Près de soixante ans après qu’elle eut été énoncée, cette formule célèbre se trouve tout à la fois confirmée et contredite par le « destin des images » cinématographiques. Si, embaumé par l’appareil de captation, le temps réel des choses que la caméra enregistre se « soustrait à sa propre corruption », leur image se trouve tôt ou tard soumise à un autre type de décomposition : celle de la pellicule cinématographique sur laquelle se formule fatalement le passage des ans. Dans les voûtes des cinémathèques, dans les caves et greniers de collectionneurs, longtemps jugé obsolètes par les archivistes, les historiens et les « exhibiteurs », repose un stock inimaginable d’images pourrissantes : fragments anonymes, bobines abîmées, rouleaux rongés par la moisissure. Ces lambeaux de pellicules, voués à l’oubli, forment depuis une vingtaine d’années la matière première des pratiques de plusieurs artistes[2] qui, tout en empruntant des voies différentes, s’emploient à exhumer ces fragments et à leur donner une seconde vie, une nouvelle visibilité. Chacune de ces oeuvres est d’ailleurs traversée par un instant décisif où, au hasard des recherches, comme par un coup de foudre, l’artiste se trouve soudainement happé par la beauté plastique ou la puissance d’évocation de ces images rescapées, brûlées par le temps. Le plaisir esthétique que suscitent ces images en ruines repose en effet sur la « valeur d’ancienneté » de la pellicule filmique (patine du temps, scories ombreuses, couleurs éclatantes), la mémoire historique qu’elles portent, et les refigurations surprenantes qu’engendre l’usure du support filmique. On pourrait dire que les films du newyorkais Bill Morrison explorent toutes les facettes de cette nouvelle « esthétique des ruines ».

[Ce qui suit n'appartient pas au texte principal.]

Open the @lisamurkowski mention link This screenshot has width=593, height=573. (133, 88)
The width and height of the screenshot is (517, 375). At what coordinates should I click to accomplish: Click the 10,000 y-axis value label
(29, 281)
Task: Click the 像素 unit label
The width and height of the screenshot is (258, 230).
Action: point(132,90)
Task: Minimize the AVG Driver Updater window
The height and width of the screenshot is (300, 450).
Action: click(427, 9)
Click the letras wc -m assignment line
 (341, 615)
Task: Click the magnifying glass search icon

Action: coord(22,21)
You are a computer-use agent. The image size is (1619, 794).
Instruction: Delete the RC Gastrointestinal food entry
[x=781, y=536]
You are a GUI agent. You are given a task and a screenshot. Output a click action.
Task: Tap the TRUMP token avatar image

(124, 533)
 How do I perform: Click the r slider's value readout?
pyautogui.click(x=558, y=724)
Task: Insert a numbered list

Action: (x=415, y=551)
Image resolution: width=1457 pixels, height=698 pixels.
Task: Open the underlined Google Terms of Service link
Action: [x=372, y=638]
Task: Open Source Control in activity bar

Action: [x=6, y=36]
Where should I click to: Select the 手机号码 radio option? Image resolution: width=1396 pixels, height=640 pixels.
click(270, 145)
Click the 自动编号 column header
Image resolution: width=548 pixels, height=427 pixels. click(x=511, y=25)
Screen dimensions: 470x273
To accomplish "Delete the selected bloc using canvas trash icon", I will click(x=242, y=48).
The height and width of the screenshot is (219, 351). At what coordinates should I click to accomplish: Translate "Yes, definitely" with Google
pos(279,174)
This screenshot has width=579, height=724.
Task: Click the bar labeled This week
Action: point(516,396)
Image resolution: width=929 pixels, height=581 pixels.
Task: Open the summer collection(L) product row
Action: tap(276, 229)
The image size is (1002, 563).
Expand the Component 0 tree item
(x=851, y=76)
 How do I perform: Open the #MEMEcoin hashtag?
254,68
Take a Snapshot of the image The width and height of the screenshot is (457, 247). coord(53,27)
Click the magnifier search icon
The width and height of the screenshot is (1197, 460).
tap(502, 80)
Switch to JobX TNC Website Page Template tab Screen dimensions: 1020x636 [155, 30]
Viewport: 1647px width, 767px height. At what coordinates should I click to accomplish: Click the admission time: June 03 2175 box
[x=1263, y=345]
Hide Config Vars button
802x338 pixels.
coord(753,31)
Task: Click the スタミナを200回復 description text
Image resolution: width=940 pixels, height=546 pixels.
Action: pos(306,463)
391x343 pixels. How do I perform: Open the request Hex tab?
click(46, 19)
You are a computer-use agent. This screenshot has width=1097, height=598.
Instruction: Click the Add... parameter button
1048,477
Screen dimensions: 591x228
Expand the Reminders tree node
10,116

Arrivé au cinéma par le détour de la peinture, c’est en plasticien tout d’abord qu’il envisage son travail cinématographique. Depuis le début des années 1990, il poursuit, très souvent avec la collaboration de la compagnie Ridge Theater de New York, et de compositeurs-musiciens (Michael Gordon, Bill Frisell), une oeuvre singulière qui exploite, entre autres, le rythme et les textures visuelles de la pellicule détériorée, créant une fusion hypnotique d’images et de sons[3]. Morrison s’interroge sur le sens de l’histoire, de la mémoire des images et de leur oubli (The Film of Her, 1996 ; Decasia, 2002), ou encore sur l’impact proprement « attractif » du cinéma sur nos sens (Footprints, 1992 ; The Death Train, 1993). Tout particulièrement, ses « films d’archives » — ou found footage selon l’expression consacrée —, appellent une réflexion sur la « mémoire impossible de la pellicule[4] » qui, en se décomposant superbement, révèle néanmoins l’importance de sa préservation et du temps propre au cinéma.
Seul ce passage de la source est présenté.